EXERCISE: Look for "chevron" in each line of the entries, and return the matching lines.

Stored data entries
((
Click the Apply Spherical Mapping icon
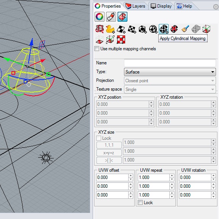This screenshot has height=219, width=219. pos(153,29)
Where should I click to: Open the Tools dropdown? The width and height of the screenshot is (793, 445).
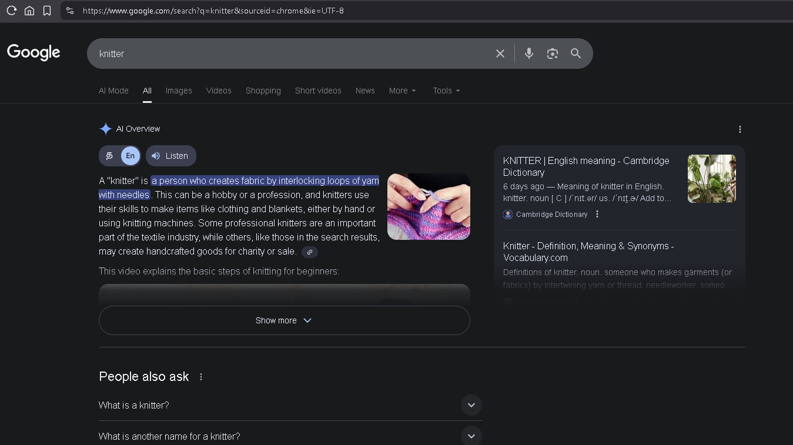(446, 91)
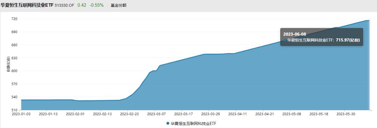The width and height of the screenshot is (377, 128).
Task: Open the 基金份额 tab
Action: pyautogui.click(x=119, y=5)
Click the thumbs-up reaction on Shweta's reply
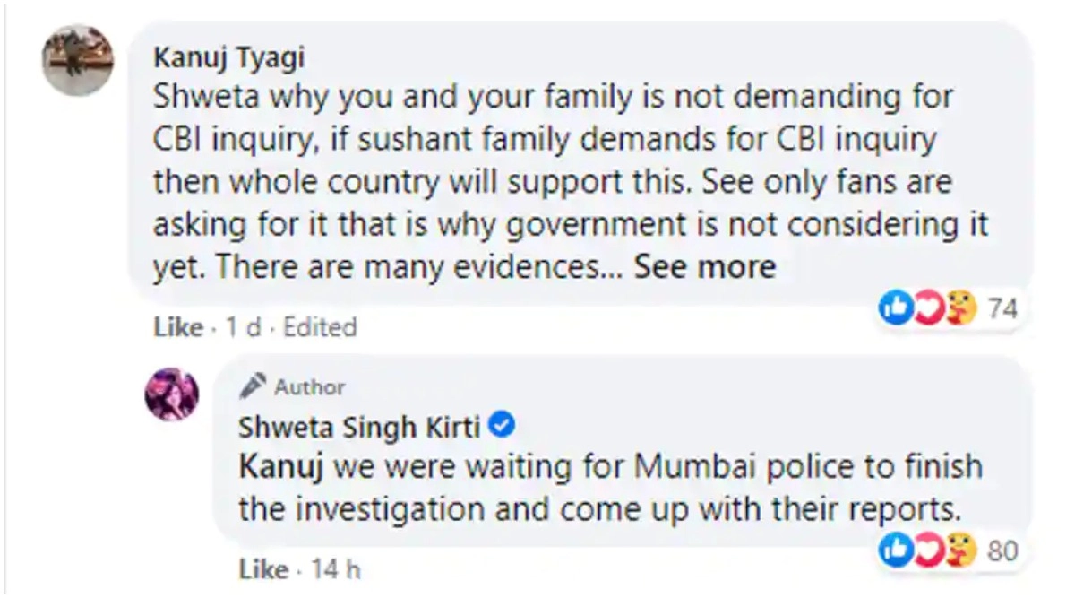This screenshot has width=1075, height=598. 896,550
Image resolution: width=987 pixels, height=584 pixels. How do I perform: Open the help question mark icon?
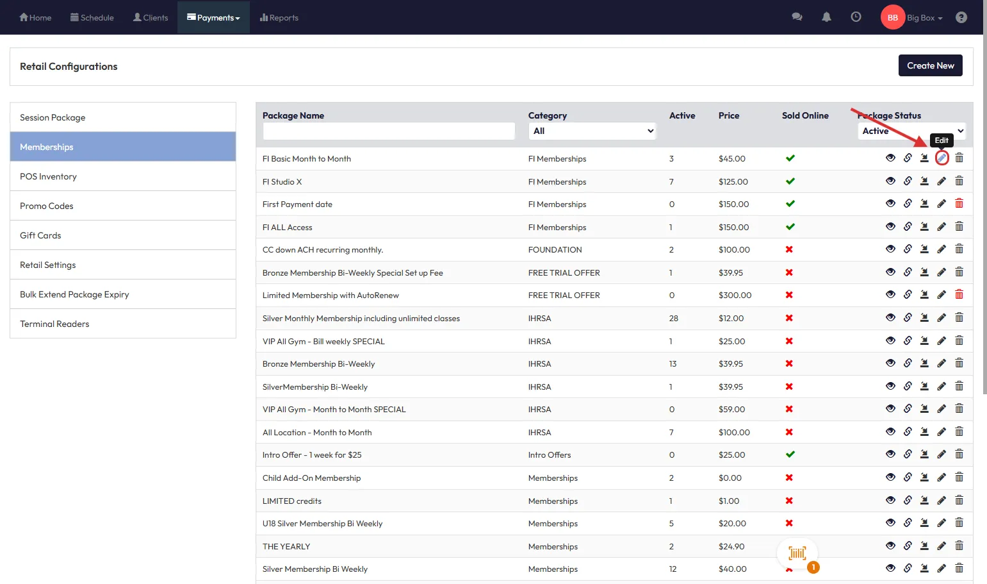(x=961, y=17)
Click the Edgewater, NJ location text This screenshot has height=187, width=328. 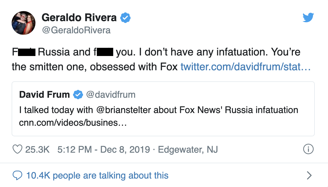click(188, 149)
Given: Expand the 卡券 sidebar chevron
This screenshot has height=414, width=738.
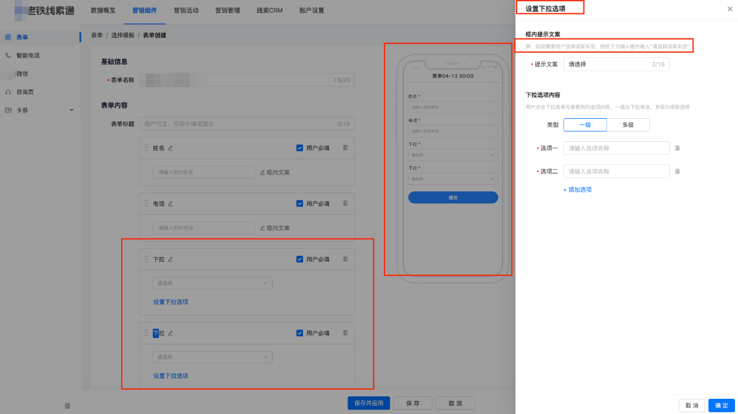Looking at the screenshot, I should click(71, 110).
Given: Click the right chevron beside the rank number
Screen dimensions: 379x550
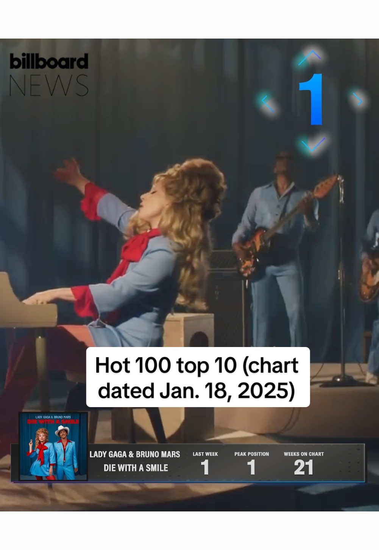Looking at the screenshot, I should [x=357, y=99].
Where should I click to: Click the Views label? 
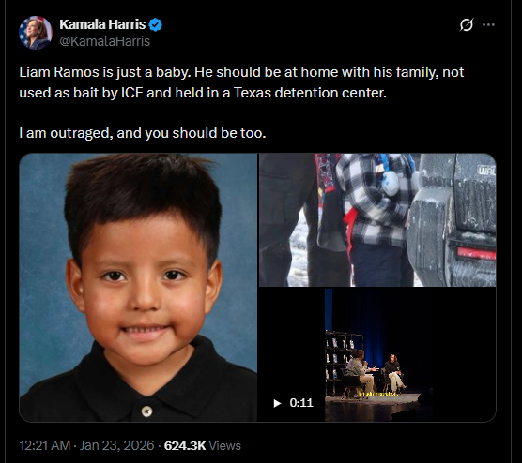click(x=224, y=445)
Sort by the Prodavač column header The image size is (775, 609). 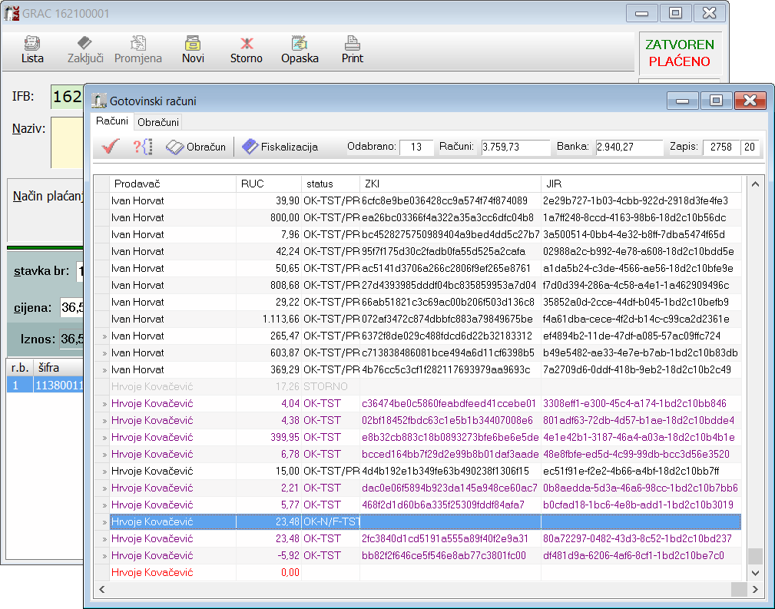[x=173, y=184]
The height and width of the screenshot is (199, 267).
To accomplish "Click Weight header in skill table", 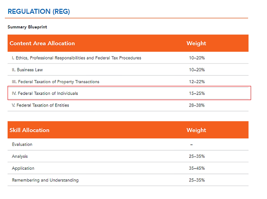I will (x=196, y=130).
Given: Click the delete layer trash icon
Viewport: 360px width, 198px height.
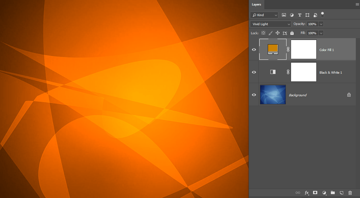Looking at the screenshot, I should pos(350,193).
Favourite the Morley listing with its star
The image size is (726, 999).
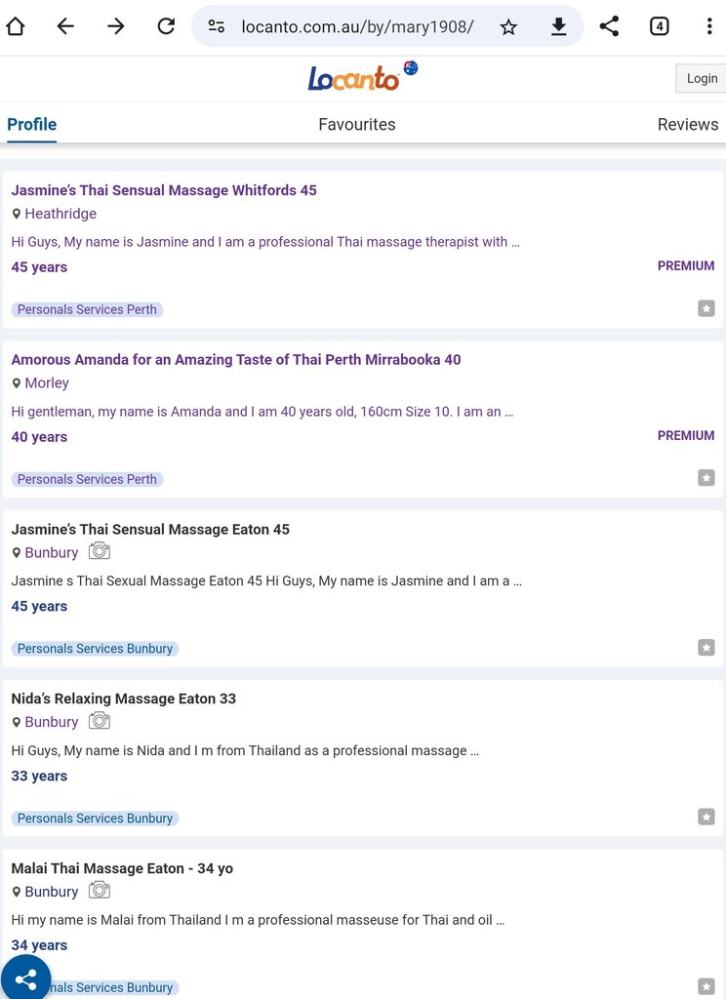pyautogui.click(x=706, y=478)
))
RESPONSE TO THE EXERCISE:
Given: Expand the 卡券 sidebar chevron
Given: Click the right chevron beside the rank number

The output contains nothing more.